Durante la madrugada hubo varias conversaciones entre Madrid y Elda, pero el acuerdo fue imposible. Se formaba el Consejo Nacional de la Defensa con Casado al frente y el apoyo del general Miaja y del anarquista Cipriano Mera. Negrín tomó la decisión de abandonar España, y desde el aeródromo de Monóvar partió la tarde del 6 de marzo con casi todos sus ministros y otras personalidades como Pasionaria, Rafael Alberti y María Teresa León o el también comunista general Antonio Cordón.

Una guerra civil dentro de otra

Siguió un mes frenético donde Madrid, como en 1936, volvió a ser el centro de todas las miradas. En esta ocasión la batalla de Madrid no fue entre leales y sublevados, sino en el seno del bando republicano. Un bando desarticulado en bandas, enfrentadas después de casi tres años de guerra, mermadas por las intrigas, la desconfianza, el agotamiento y la desesperanza. Durante casi una semana los combates entre casadistas y comunistas fueron muy duros. Desde Alcalá de Henares, el coronel Luis Barceló se subleva el 6 de marzo contra Casado. El enfrentamiento alcanza su máxima intensidad el día 10 en Madrid, y el día 12 las fuerzas comunistas, acorraladas en Nuevos Ministerios, se rinden. Pocos días después el Partido Comunista reconoce la autoridad de la Casado.

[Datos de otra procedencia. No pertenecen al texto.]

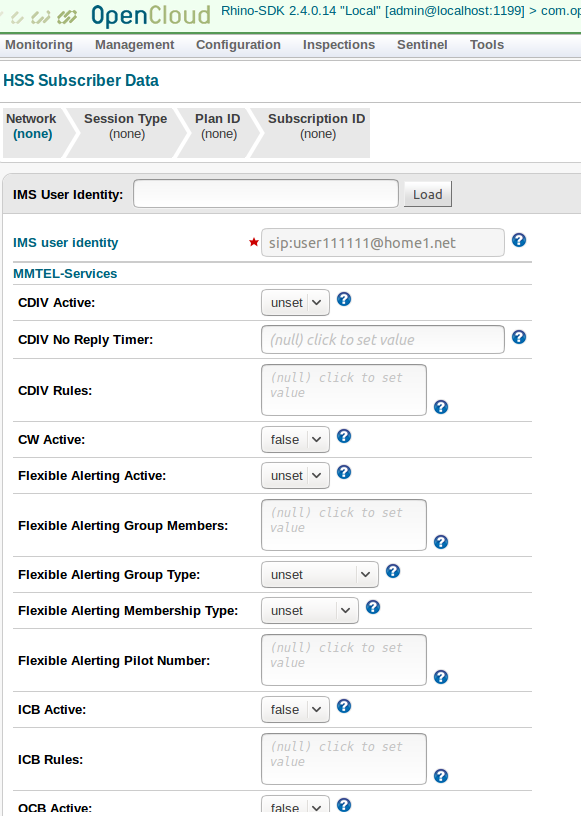Open help for CDIV No Reply Timer

point(519,337)
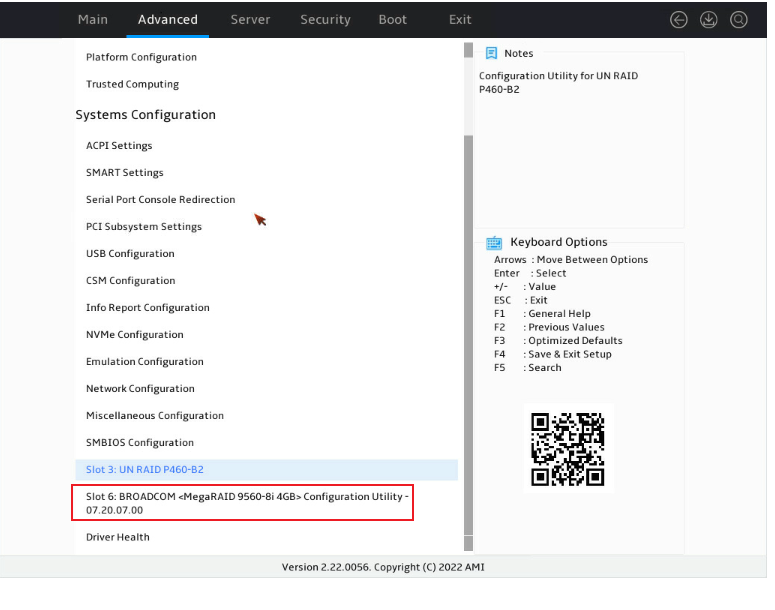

Fueron jornadas sangrientas, aunque el cálculo de bajas, incluido el coronel Barceló, ejecutado por orden de Casado, difiere entre los dos centenares y los 2.000 de algunas fuentes.

Se impuso a continuación en Madrid una calma fúnebre mientras proseguían los contactos con el enemigo. Pero el diálogo resultaba infructuoso. Franco exigía la rendición incondicional. El 23 de marzo acuden a Burgos el teniente coronel Antonio Garijo y el comandante Leopoldo Ortega para proponer una moratoria de un mes para la evacuación y una rendición escalonada de los republicanos. La respuesta será un ultimátum: entrega de la aviación en 48 horas y rendición y entrega de armas del ejército de tierra en cuatro días.

Ofensiva final y rendición

Cuando el día 26 Casado y los suyos se disponían a aceptar la rendición, Franco ya había iniciado la ofensiva final en todos los frentes, incluido Madrid. Todos los miembros del Consejo, con la sola excepción de Besteiro, abandonaron entonces la capital. El coronel Prada, sucesor de Casado al frente del Ejército del Centro, fue el encargado de entregar la plaza de Madrid. Lo hizo el 28 de marzo junto a las ruinas del Hospital Clínico, en las trincheras de la Ciudad Universitaria, ante el coronel Eduardo Losas, jefe de la 16ª División franquista, mientras los generales Menéndez y Escobar aguardaban en sus puestos para entregar la fuerza, asumiendo la rendición incondicional.

Desde Ciudad Universitaria y la Casa de Campo cruzan el Manzanares y entran en la ciudad abierta las tropas franquistas. Como dos meses atrás en Barcelona, una población agotada recibe con alivio, rabia contenida o entusiasmo fingido a los vencedores. En Burgos ya está en cocina el último parte de guerra, correspondiente al 1 de abril. Cautivo y desarmado el Ejército Rojo. Su retórica delata que no habrá clemencia con el enemigo, como habían esperado Casado y Besteiro, y que las condiciones de la paz serán insoportables.

La monumentalidad anacrónica de la entrada noroeste de Madrid recuerda todavía hoy el espíritu de aquella victoria. Arrogante en las formas, implacable en la práctica, pero tan amarga en el fondo como la derrota republicana. Porque disfrazada de cruzada, aquella victoria fue la imposición de una España sobre la otra. Restaurar la convivencia tras la guerra y la dictadura fue un imponente esfuerzo colectivo. De vez en cuando hay que recordar aquellos tristes días, quizá dando un paseo por Rosales, para no olvidarlo.